Treating Hereditary Hair Loss in Women
Hereditary hair loss in women is more common than most of us seem to think. At first look, it may not be as visible as it is in men due to its different pattern but it is no less challenging to treat than male pattern baldness. The typical female balding pattern is a diffuse hair loss affecting almost the entire scalp, although the thinning is more pronounced on top of the head rather than on the back and the sides. As a rule of thumb, one can say that we need to lose about 50% of our hair in the thinning area to notice that we are balding. This rule applies to the female pattern baldness too. But since female hair loss is less focused than the male form and thus covers a larger area of the scalp, women may lose a bigger portion of their overall hair before noticing any change.
Female pattern baldness has the same main cause as its male form and that is the biologically active metabolite of the male hormone testosterone called dihydrotestosterone (DHT), which attacks and kills hair follicles. The exact mechanism of its action is not known, though. However, treating female pattern baldness faces two major obstacles. First, women cannot use some of the most effective drugs proven to treat hair loss in males. They may not be prescribed male anti-androgen drugs such as finasteride (Propecia) or dutasteride and they can only use 2% minoxidil solution as a higher concentration might induce undesirable hair growth on other parts of their face and body. Secondly, women usually make poor candidates for hair transplantation as advanced female pattern hair loss may affect most of their scalp, leaving them with insufficient hair density in the donor area.

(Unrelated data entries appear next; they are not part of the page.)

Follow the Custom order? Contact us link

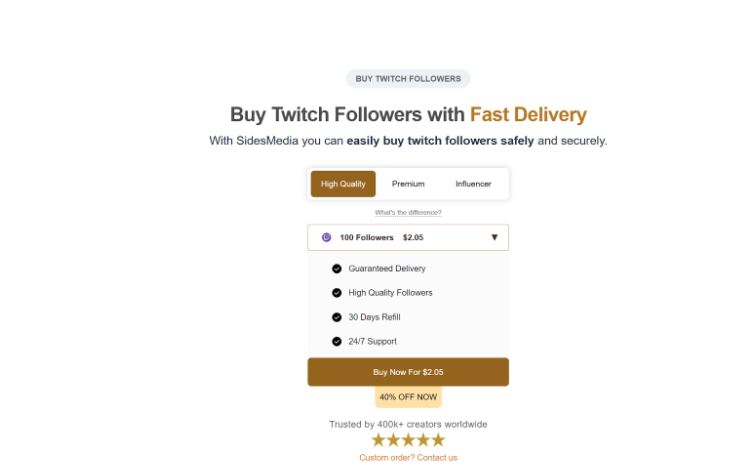408,458
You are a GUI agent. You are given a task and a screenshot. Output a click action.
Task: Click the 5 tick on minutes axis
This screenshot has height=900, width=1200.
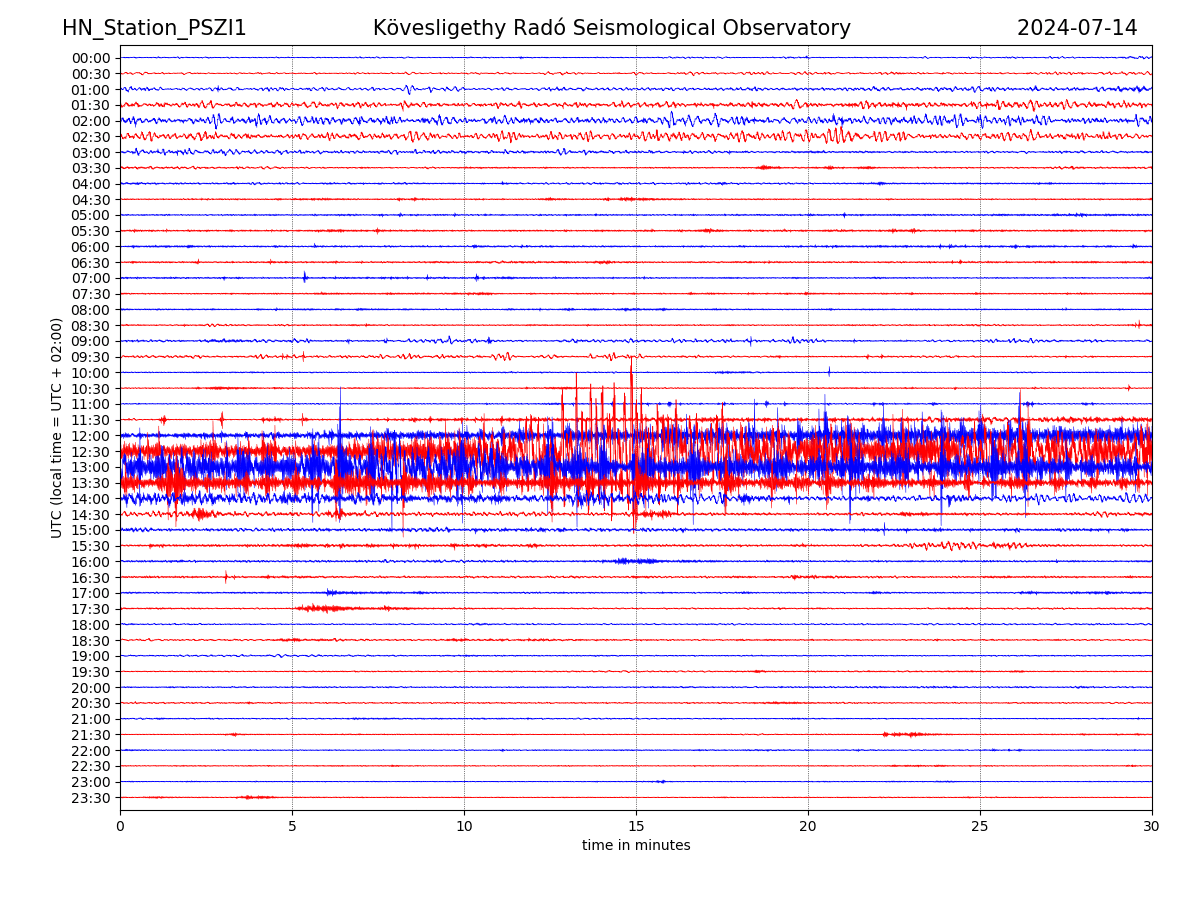click(x=292, y=826)
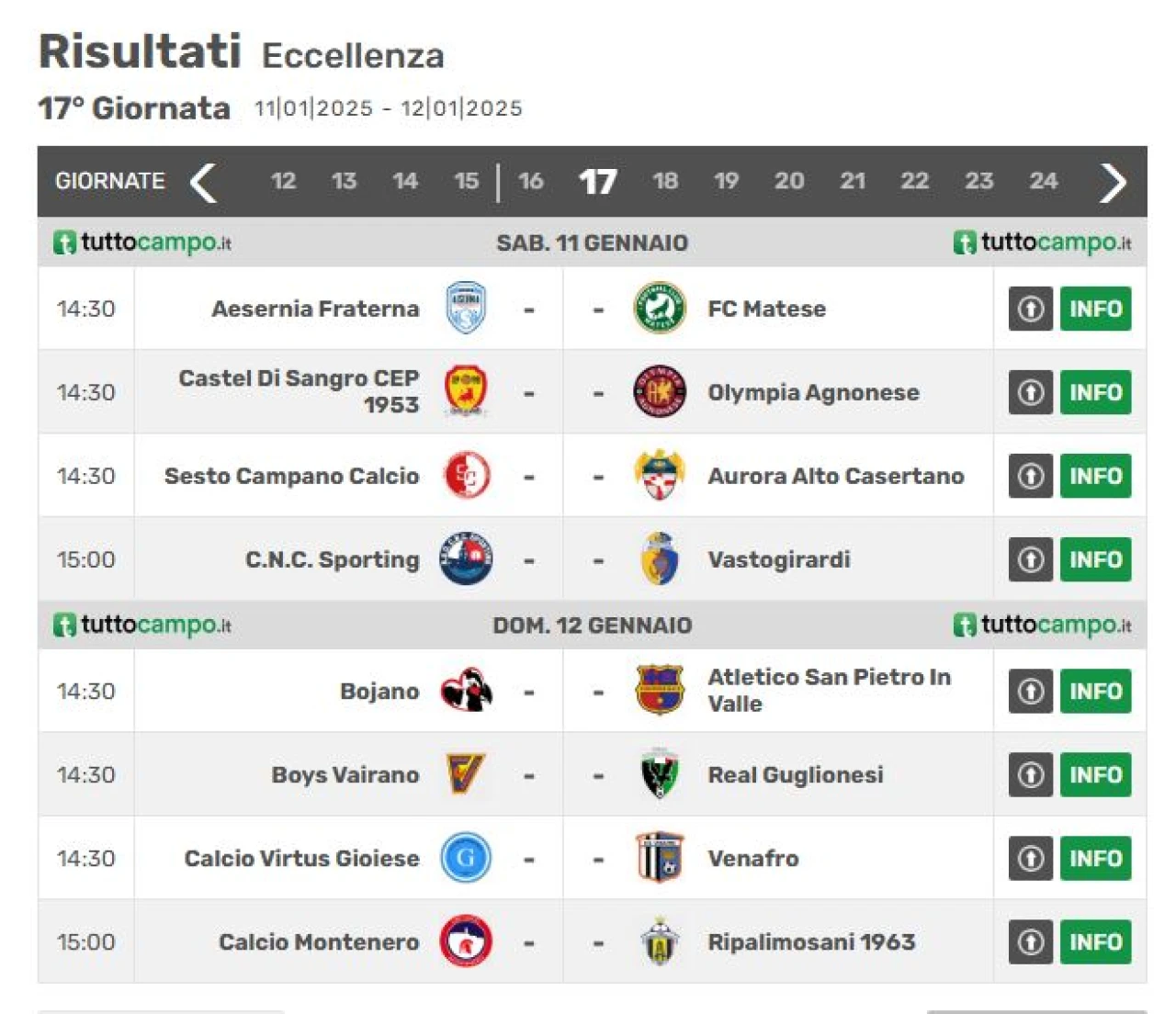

Doctors are often reluctant to prescribe anti-androgen medications to women suffering from hair loss, especially oral applications. But there are some anti-androgens that can be effectively used to treat female pattern baldness. The most common among them is spironolactone, better known under its trade name, Aldactone. Spironolactone's anti-androgen activity consists in binding to the androgen receptor and preventing its interactions with DHT.
Another potent anti-androgen that is prescribed for female hair loss is cyproterone acetate, better known under its many trade names, such as Diane 35, Diane 50 and Ginette 35. This contraceptive is also used to treat acne. Similar to spironolactone, cyproterone acetate exerts its anti-androgen activity by blocking DHT from binding to androgen receptors and is considered to be a more powerful weapon in fighting female pattern baldness than spironolactone.
An alternative to the oral use of anti-androgen drugs is a topical application of estrogen solutions, which is said to be almost as effective as their systemic administration. The best known product in this category is Crinohermal, which uses estradiol as its main active substance. This female hormone inhibits the production of 5-alpha reductase, the enzyme that converts testosterone to follicle-harming DHT.
Estrogen levels decline in the skin with age. Once women enter menopause, their levels of estrogen decline and more testosterone is then bio-available to be converted to DHT. A hormone replacement therapy is commonly prescribed at menopause, with estrogens and progesterone pills and creams probably the most common forms of treatment for hereditary baldness for women in menopause.
This list of treatments includes the best proven medicinal remedies for female pattern baldness but it is not exhaustive. There are some other substances that might be helpful, such as aminexil, ketoconazole, fluridil, flutamide, alfatradiol, as well as herbal hair loss cures that are always readily available to help us spend some extra money. However, none of these products has ever been clinically proven to be nearly as effective as the aforementioned medical treatments.